LBnP 37 - Drzwi (projekt η)
W całym swoim dotychczasowym życiu widział tylko jedne drzwi. Ciężkie, ponure, dębowe skrzydło otwierające się z przeciągłym, mrożącym krew w żyłach skrzypnięciem. Nigdy jednak nie pociągnął za klamkę. Nie dałby rady pewnie nawet się do niej zbliżyć. Może, gdyby się przemógł, gdyby zebrał w sobie te wszystkie resztki człowieczeństwa, które zaszyły się gdzieś głęboko w umyśle, gdyby uwierzył, że po tych wszystkich latach da radę cokolwiek zmienić, może właśnie wtedy dałby radę podejść, wyciągnąć chudą, bladą rękę i musnąć zimnego metalu, przy odrobinie szczęścia może dałby radę nawet oplątać palce wokół, pociągnąć, otworzyć, wyjść, zobaczyć co jeszcze istnieje poza tym pustym, ciemnym, wilgotnym pokojem. Jednak to tylko gdybanie. Jest szczurem. Śmierdzącym, bojącym się światła szkodnikiem, który w jednym kącie sra, a w drugim oddaje mocz.

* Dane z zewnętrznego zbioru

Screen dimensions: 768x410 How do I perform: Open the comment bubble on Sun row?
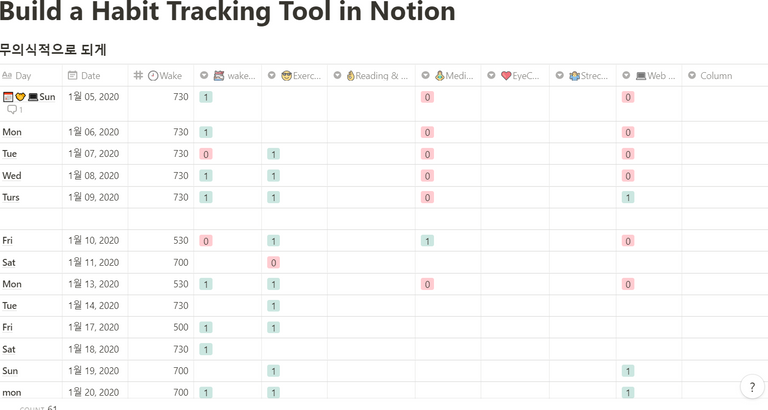(x=15, y=110)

Drzwi otwiera ktoś inny, ktoś godny tej funkcji, ktoś kto z całą pewnością jest człowiekiem, choć ten brudny, szary gryzoń widuje tylko i wyłącznie rękę, tak samo bladą jak swoją, lecz dużo masywniejszą. Kończyna ta, niewyraźne światełko, bóg, który karmi, to jedyna rzecz, które rozświetla ciemność nędznego życia mieszkańca pokoju. Co dwa dni, o równej, nieznanej godzinie wychyla się zza uchylonych drzwi, zwinnym, pewnym ruchem zostawia miskę z żarciem, znika na chwilę, potem tak samo zostawia na podłodze, brudnym, pościeranym parkiecie, butelkę wody i po tym drzwi się zamykają, pokój ogarnia samotność, a miska i butelka pozostają na łasce szczura, czyli po opróżnieniu również zostają zjadane, bo dwa dni to dużo, a żołądek czymś zapchać trzeba.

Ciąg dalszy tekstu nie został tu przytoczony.